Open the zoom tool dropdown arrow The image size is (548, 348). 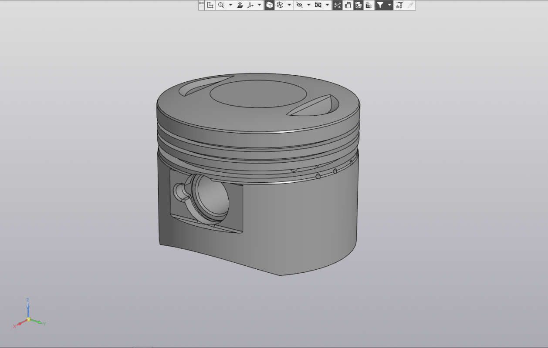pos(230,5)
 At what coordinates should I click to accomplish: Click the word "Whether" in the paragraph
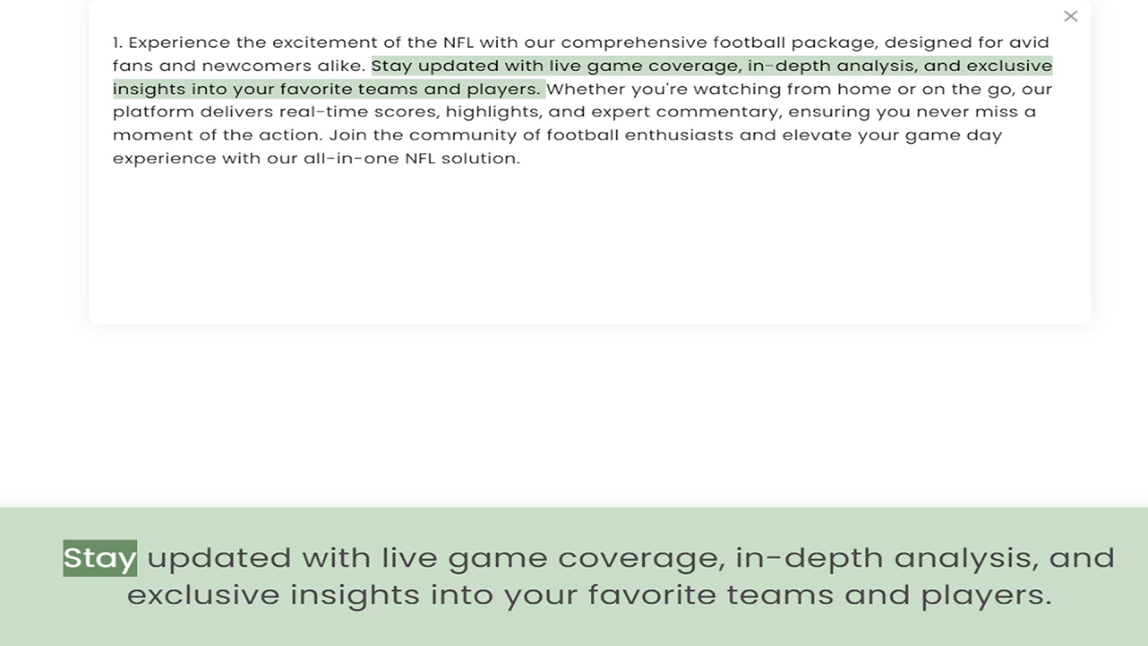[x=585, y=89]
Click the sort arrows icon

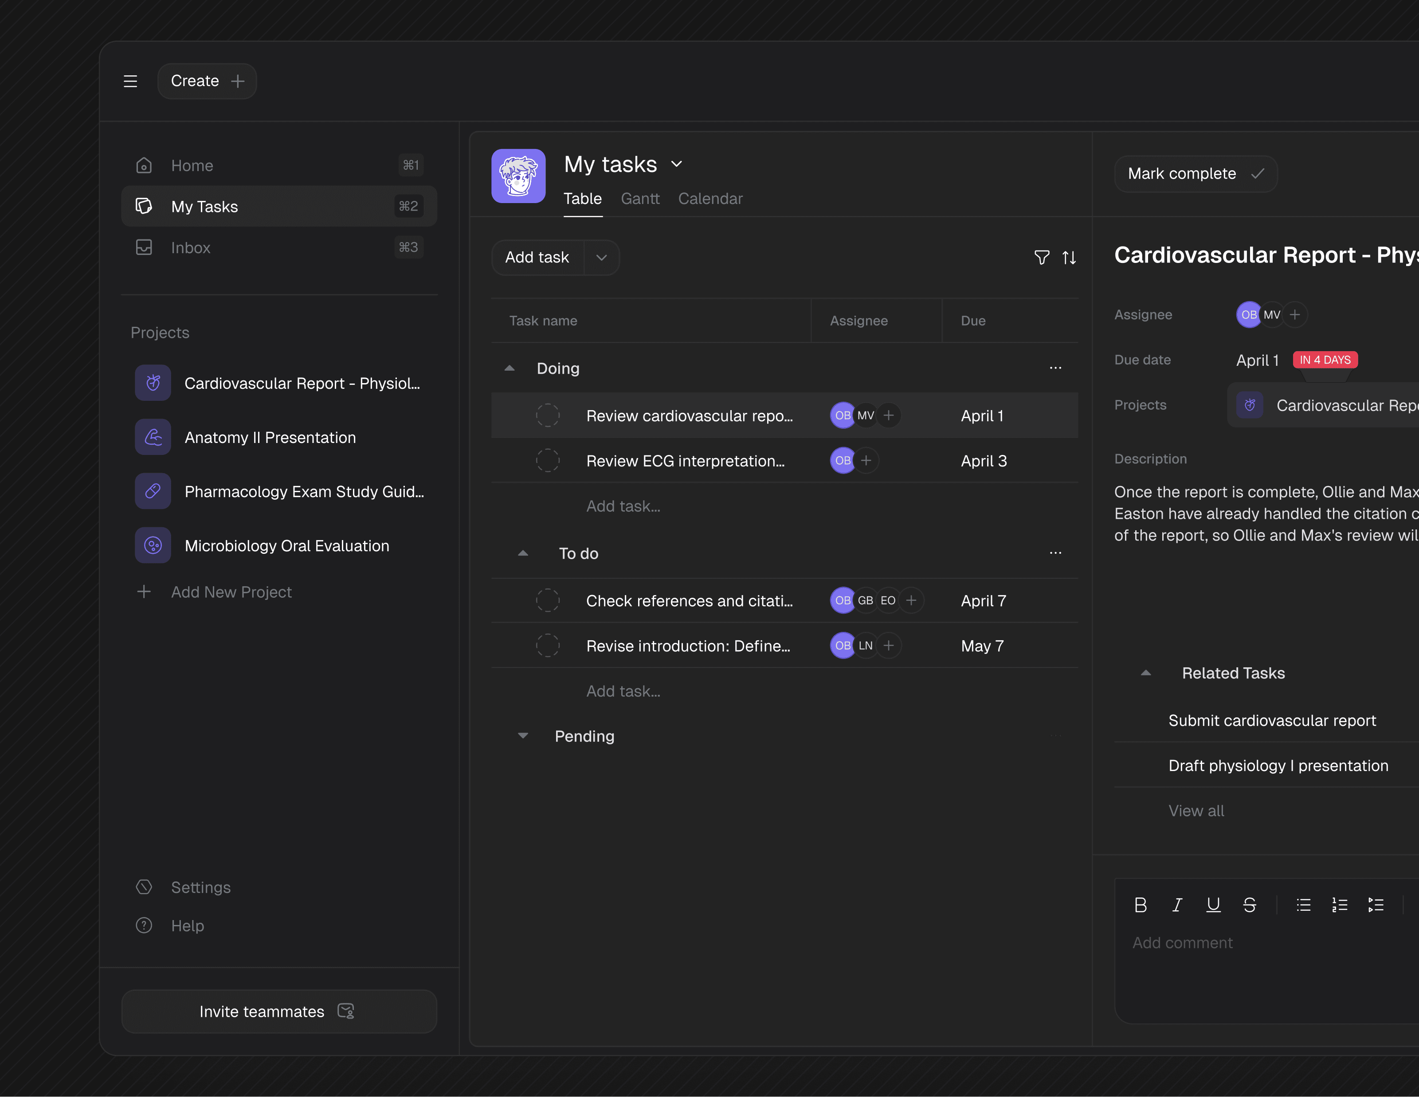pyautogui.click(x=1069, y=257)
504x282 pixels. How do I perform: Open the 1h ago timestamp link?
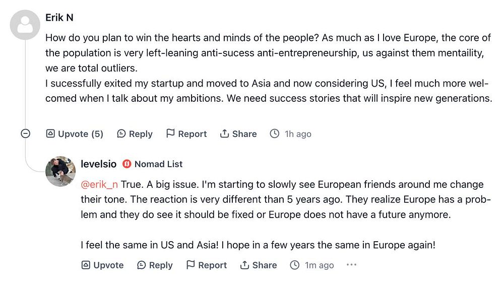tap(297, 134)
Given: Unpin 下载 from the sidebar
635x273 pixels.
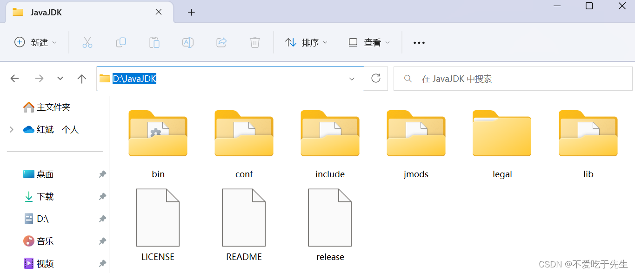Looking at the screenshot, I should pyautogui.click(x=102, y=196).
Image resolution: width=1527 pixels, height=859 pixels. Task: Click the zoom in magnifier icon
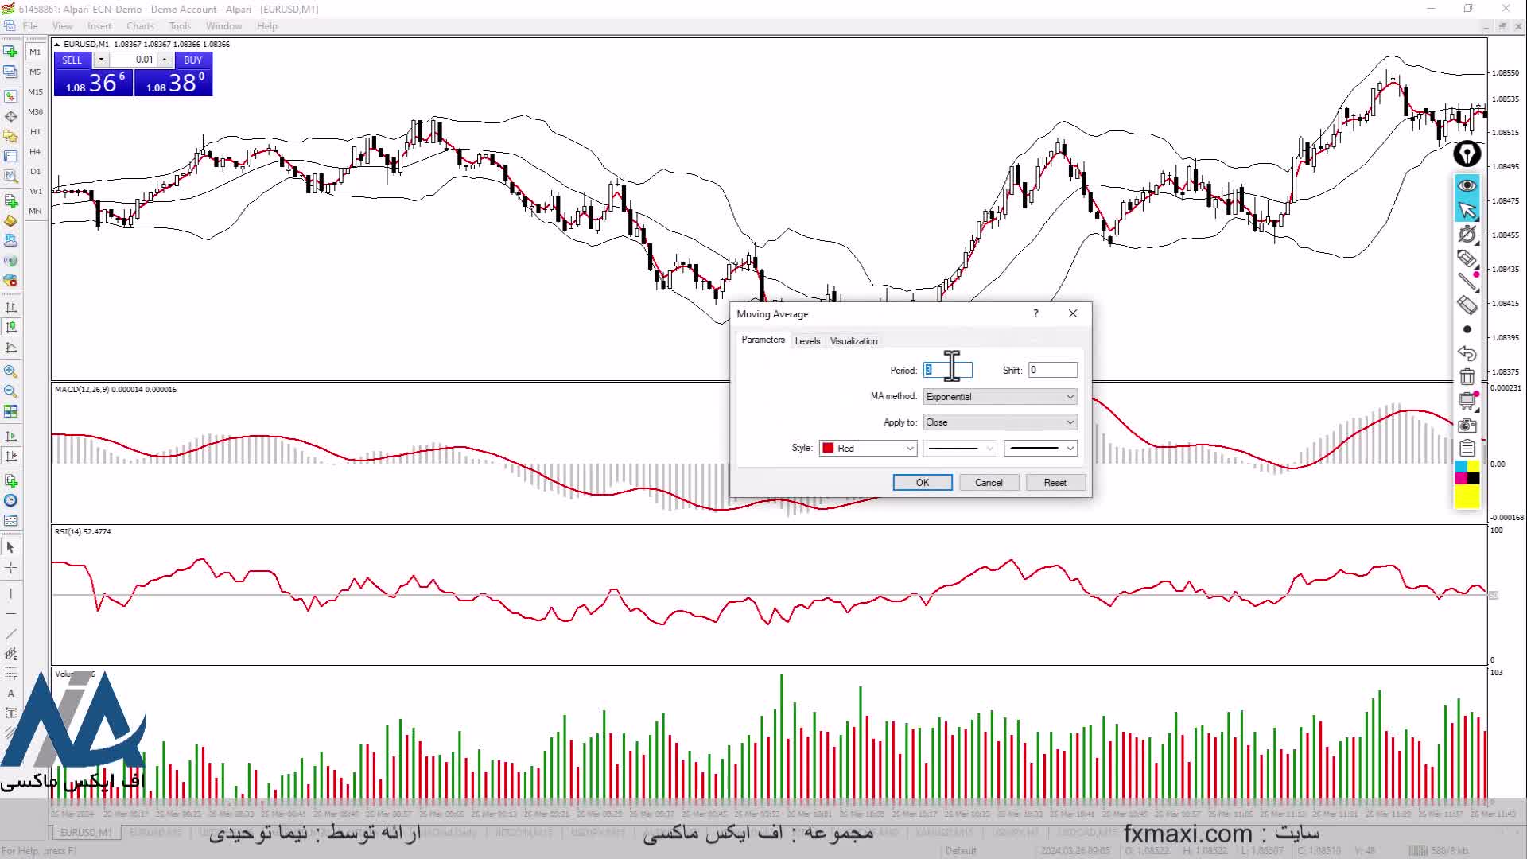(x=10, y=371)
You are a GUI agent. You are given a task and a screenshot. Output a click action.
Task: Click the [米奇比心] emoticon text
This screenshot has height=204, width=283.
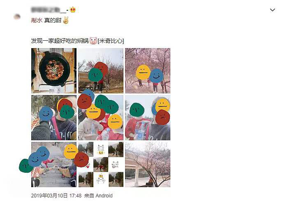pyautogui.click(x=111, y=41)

● TASK GOAL
Recast the part of the entries that opens with the line containing "Click the sort arrows icon" and runs through the end of the entries as a numbered list, leaving out blank lines and pictures.

● TASK OUTPUT
1. Click the sort arrows icon
2. pyautogui.click(x=1069, y=257)
3. 504x282 pixels. How do I perform: Open the 1h ago timestamp link?
4. tap(297, 134)
5. Given: Unpin 下载 from the sidebar
6. 635x273 pixels.
7. Looking at the screenshot, I should pyautogui.click(x=102, y=196).
8. Image resolution: width=1527 pixels, height=859 pixels. Task: Click the zoom in magnifier icon
9. (x=10, y=371)
10. You are a GUI agent. You are given a task and a screenshot. Output a click action.
11. Task: Click the [米奇比心] emoticon text
12. This screenshot has height=204, width=283.
13. pyautogui.click(x=111, y=41)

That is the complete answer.